知らないからこそ、より深く楽しめるのだ。
流石の玲も、そこまで野暮ではなかった。
「そう言えばお前の父親は『幻想魔導士』なのだろう? その父親は『魔力門』が無い、等ということはないのか?」
玲の横に腰掛けたリィエルが、小首を傾げながらそう尋ねてくる。それに対し、玲は腕を組んでうーん、と唸る。
「父さんってあんまり家に帰ってこないから、その辺の話って、実はあんまし聞いたことねぇんだよなぁ。いる時に訊いても、何だかんだではぐらかされてた気がする……」
「ふむ……。ならば、基本的なところからレクチャーしてやろう。基本、『魔力門』というものは、遺伝するのだ」
「遺伝?」
「ああ。『魔力門』に限らず、魔力量や召喚適性、依代適性といった、およそ魔法や『守護天魔』に関わるものは、おおよそ親からの遺伝の影響が大きい。そして、交配の過程で少しずつ、強力になっていくのだ。代を重ねるごとに強さを増していくからこそ、ようやっと100年程前に、我々『守護天魔』が契約出来るまでになった、というわけだな」
「ほー。ってあれ、それじゃおかしいじゃねぇか! 代が進むごとに強くなってくってんなら、『幻想魔導士』の父親を持つオレは、それと同等か、それ以上じゃないと話が合わねぇじゃん!」
「だからおかしいのだ。確かにお前は、魔力量も召喚適性も依代適性も、異常に突出している。だが、裏を返せばこれもおかしいのだ。全うに考えれば、お前の親は、最低でも私を喚び出せるくらいの資質を持った者ということになる。そして、『幻想魔導士』をやっているのならば、『魔力門』が無いなどということはあり得ない。むしろ、人間の限界値くらいの数があって然るべき。だのに、その息子たるお前は、『魔力門』が1つも無い。というか、私を召喚出来る癖に『魔力門』が無いなど、笑い話にも出来ない程に、明らかな異常だ」
「んー異常なのはわかった。それはオレも薄々変だと思ってたからさ。じゃあ、具体的にどうするんだ?」
玲の問いに、リィエルはニィッと笑った。
「簡単だ。無いのなら、よそから取って付ければいい」
「……? よそから? どゆこと?」
「つまりだ、『魔力門』を移植する、ということだな」
「ほうほう…。ってそんなこと出来るの!? ってお前神で魔族だもんな……そんくらい出来ても不思議じゃねぇか。……いやいや、つか、それ以前に、出来たとしても誰から貰うんだよ! 『魔力門』なんかほいほいくれる奴いねぇだろ!」
『魔力門』とは、文字通り魔力を放出するための門のことである。
この門の数が多いほど、一度に取り出せる魔力がより多くなる。
なら、仮にリィエルの話通りに『魔力門』の移植が可能だとしても、そうおいそれと他人に『魔力門』を提供してくれるような酔狂な者は、そうそういないだろう。
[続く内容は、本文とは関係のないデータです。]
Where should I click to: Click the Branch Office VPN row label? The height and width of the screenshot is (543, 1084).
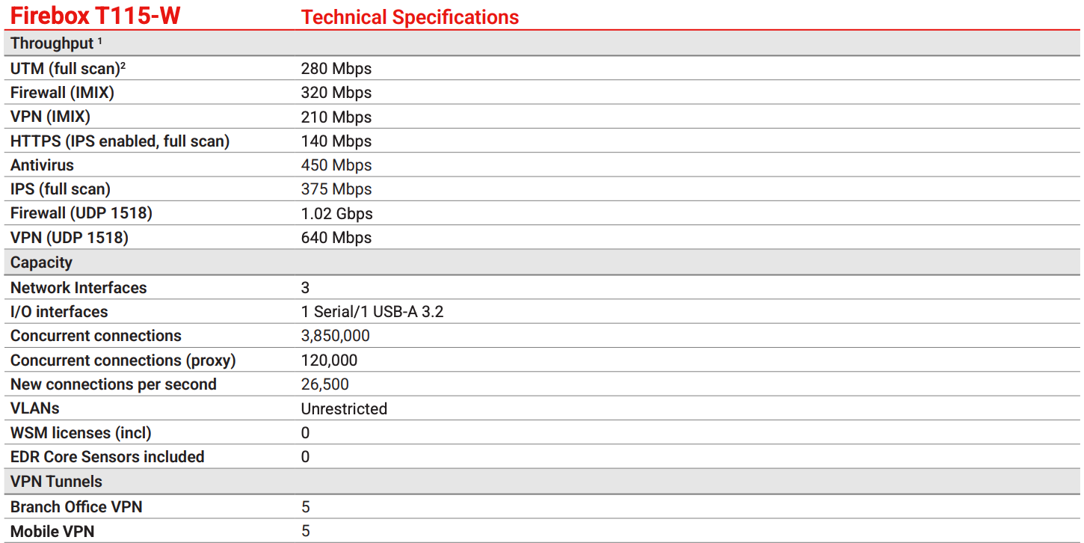(76, 507)
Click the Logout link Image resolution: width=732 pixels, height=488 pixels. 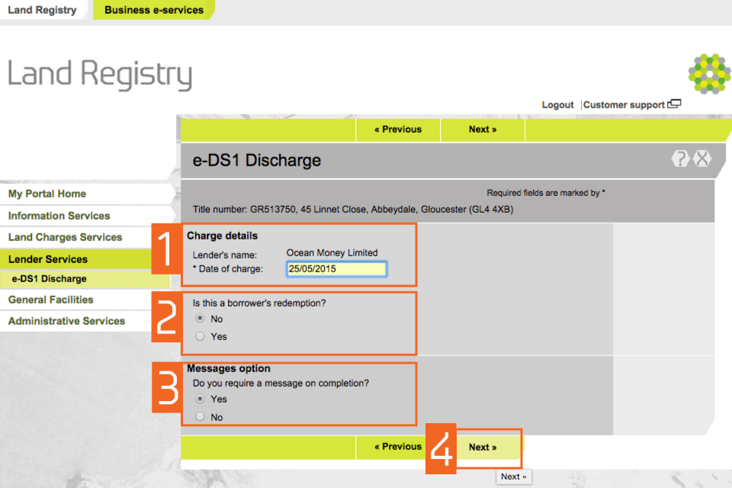tap(557, 105)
極端な話、「お前10億円も貰ってんだから、1億くらいくれてもいいだろ?」と言うようなものである。
誰が「うん、わかった。あげるー」などと言うものか。
強いて頼んで聞いてくれそうなのは、璃由くらいだろうか。
彼女なら、事情を話せば何となくわかってくれそうな気はするが、しかしだからこそ、それはそれで玲の方が勘弁願いたかった。
そんなふうに考えを巡らせながら、玲は訝しげにリィエルを見たが、リィエルはちっちっち、と指を左右に振った。
「阿呆か。わざわざ赤の他人に貰わずとも、もっと手っ取り早い者がいるだろう?」
リィエルはそう言って、ニヤリと笑った。